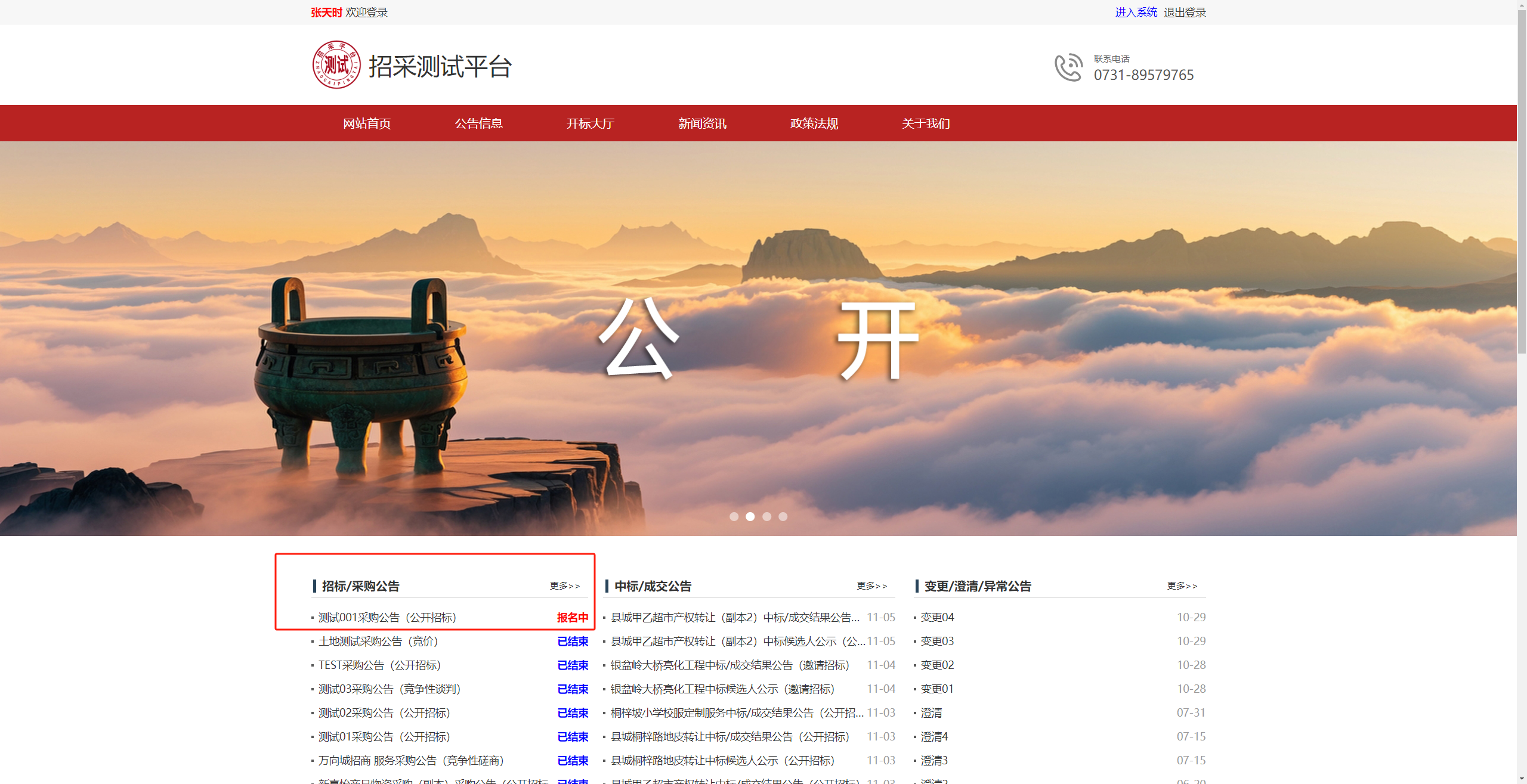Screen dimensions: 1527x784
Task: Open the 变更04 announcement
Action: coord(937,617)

• • • • • • •

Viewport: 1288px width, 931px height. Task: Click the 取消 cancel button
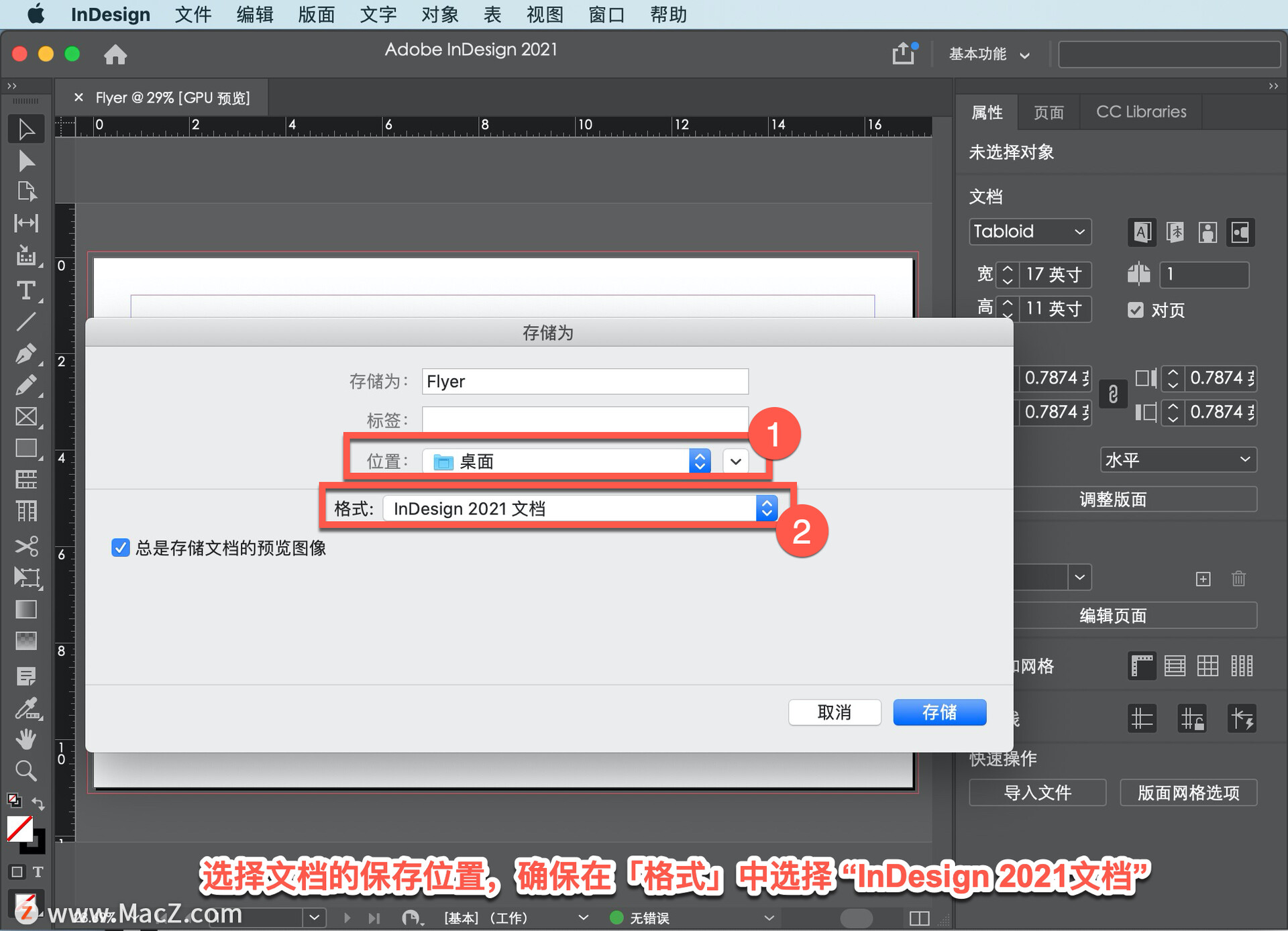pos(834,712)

• • • • • • •

_EXERCISE DIRECTIONS:_ Gather every line of the material above that contains the string "Task", treating uppercase and lowercase letters as different.

_WRITTEN RESPONSE:_
Task: Open the 变更04 announcement
Viewport: 1288px width, 931px height. Task: Click the 取消 cancel button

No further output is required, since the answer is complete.